- Church: Maronite Church
- See: Eparchy of Saint Maron of Montreal Maronites
- In office: 1990 - 1996
- Predecessor: Elias Shaheen
- Successor: Joseph Khoury
- Previous post: Prelate

Orders
- Ordination: July 16, 1952

Personal details
- Born: 12 May 1923 Wadi Sette, Lebanon
- Died: 26 August 2015 (aged 92)

= Georges Abi-Saber =

Lebanese Maronite Christian priest

Georges Abi-Saber, O.L.M. (May 12, 1923 – August 26, 2015) was a Lebanese Maronite Church hierarch, who served as eparch of the Maronite Catholic Eparchy of Latakia and Maronite Catholic Eparchy of Saint Maron of Montreal.

==Life==
Abi-Saber was born in Wadi Sette, Lebanon and was ordained a priest on July 16, 1952 from the religious order of the Lebanese Maronite Order.

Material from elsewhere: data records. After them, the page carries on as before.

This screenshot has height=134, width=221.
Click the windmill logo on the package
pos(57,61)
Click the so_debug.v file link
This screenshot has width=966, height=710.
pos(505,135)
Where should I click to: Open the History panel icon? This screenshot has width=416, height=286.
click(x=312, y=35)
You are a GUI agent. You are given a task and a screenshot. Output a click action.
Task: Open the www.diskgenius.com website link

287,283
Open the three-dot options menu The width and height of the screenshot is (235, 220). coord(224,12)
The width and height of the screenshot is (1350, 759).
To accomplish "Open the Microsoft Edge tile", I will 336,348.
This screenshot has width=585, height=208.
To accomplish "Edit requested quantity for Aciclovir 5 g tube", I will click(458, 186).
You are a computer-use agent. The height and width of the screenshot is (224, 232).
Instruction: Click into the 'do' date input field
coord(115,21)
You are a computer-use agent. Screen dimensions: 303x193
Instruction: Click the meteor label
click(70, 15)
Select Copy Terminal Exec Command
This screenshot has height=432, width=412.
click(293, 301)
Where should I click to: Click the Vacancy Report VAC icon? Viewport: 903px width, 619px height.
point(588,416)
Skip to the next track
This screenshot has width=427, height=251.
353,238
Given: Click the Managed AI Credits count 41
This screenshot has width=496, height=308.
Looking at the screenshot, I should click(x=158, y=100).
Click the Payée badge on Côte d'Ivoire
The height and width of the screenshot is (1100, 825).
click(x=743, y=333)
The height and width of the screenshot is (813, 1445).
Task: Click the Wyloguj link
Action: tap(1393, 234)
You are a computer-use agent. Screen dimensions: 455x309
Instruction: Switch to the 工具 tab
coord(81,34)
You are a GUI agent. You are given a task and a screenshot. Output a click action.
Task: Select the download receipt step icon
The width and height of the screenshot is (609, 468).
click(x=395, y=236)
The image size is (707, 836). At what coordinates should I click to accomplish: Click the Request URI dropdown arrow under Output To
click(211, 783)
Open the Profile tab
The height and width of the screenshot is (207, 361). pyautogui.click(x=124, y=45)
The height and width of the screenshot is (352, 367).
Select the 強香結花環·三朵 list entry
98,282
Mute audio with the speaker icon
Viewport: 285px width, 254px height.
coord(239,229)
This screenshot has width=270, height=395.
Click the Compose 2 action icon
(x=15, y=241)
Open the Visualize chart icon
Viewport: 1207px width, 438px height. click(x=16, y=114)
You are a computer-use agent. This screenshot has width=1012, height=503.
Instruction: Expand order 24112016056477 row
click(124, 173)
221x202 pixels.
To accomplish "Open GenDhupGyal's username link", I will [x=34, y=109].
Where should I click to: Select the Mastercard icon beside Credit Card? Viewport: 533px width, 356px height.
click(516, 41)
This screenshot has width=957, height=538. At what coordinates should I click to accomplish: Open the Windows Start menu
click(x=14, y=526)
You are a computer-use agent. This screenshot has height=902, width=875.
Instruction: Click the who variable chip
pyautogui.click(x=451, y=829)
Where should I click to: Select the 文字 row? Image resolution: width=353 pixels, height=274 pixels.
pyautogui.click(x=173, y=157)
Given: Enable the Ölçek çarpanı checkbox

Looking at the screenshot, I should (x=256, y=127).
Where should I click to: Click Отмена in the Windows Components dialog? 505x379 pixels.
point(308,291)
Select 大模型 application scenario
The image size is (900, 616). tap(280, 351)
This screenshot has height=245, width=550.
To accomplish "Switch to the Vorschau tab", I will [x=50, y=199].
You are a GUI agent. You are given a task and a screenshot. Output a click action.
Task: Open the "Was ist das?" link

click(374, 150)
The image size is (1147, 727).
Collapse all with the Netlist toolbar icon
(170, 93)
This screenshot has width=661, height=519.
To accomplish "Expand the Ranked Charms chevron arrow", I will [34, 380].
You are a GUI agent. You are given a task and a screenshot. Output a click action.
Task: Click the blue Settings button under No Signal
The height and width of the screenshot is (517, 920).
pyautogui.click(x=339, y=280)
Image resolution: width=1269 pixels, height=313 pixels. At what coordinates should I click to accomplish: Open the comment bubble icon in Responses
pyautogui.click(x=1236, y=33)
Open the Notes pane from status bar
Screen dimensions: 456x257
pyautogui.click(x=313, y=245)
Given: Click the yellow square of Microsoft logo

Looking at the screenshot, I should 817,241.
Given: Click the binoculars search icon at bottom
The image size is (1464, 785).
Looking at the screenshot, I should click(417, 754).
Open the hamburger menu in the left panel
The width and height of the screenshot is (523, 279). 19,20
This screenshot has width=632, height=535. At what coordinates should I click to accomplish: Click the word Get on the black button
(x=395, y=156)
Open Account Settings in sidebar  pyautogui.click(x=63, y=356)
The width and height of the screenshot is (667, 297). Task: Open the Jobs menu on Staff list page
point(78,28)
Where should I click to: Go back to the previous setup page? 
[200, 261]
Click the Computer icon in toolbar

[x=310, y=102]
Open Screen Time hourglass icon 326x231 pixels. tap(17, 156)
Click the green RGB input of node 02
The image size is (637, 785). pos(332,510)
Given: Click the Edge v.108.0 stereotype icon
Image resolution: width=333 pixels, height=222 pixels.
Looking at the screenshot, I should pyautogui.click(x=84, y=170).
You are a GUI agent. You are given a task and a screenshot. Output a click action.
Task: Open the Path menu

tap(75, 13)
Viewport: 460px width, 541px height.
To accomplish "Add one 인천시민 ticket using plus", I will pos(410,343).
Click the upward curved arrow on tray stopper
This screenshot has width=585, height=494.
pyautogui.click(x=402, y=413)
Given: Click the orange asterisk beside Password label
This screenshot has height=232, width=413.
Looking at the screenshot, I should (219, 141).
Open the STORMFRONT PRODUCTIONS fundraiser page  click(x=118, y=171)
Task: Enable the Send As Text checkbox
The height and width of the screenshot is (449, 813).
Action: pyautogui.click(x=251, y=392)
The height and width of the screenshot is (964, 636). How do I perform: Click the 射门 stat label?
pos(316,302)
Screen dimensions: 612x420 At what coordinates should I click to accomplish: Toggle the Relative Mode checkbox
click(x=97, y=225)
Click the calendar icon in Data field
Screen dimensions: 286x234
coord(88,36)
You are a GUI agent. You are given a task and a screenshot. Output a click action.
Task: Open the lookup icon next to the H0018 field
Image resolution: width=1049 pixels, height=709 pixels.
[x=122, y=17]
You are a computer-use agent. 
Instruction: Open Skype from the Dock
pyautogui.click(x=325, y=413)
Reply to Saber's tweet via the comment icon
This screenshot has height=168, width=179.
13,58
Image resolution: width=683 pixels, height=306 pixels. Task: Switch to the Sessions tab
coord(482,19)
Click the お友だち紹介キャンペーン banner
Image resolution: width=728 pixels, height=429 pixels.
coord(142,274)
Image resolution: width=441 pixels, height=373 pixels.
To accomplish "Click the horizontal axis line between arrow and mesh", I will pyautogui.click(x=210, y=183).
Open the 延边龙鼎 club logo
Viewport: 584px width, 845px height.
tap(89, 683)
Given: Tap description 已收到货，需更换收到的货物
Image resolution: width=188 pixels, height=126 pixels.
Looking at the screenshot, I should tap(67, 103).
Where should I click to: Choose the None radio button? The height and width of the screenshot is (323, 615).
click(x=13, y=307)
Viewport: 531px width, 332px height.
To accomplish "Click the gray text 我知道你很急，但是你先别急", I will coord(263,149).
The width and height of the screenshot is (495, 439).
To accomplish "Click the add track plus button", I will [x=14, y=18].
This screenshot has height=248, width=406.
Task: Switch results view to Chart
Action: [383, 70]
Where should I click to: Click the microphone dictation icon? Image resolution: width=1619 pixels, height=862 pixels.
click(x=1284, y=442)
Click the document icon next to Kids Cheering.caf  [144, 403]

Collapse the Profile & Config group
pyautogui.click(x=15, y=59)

He was appointed bishop of the Maronite Catholic Eparchy of Latakia by Pope Paul VI on August 4, 1977 and ordained bishop on November 12, 1977. Abi-Saber was consecrated eparch by the Maronite Patriarch of Antioch, Anthony Peter Khoraish on 23 November 1977 and his co-consecrators were Joseph Salamé, Archbishop of Aleppo, and Ibrahim Hélou, bishop of Sidon.

On 2 May 1986 Abi-Saber was named auxiliary bishop of Antioch of the Maronites as well as titular bishop of Aradus by Pope John Paul II. He was appointed bishop of the Maronite Catholic Eparchy of Saint Maron of Montreal on November 23, 1990 and resigned from the position on February 7, 1996 from health reasons.

Eparch Georges Abi-Saber died on 26 August 2015.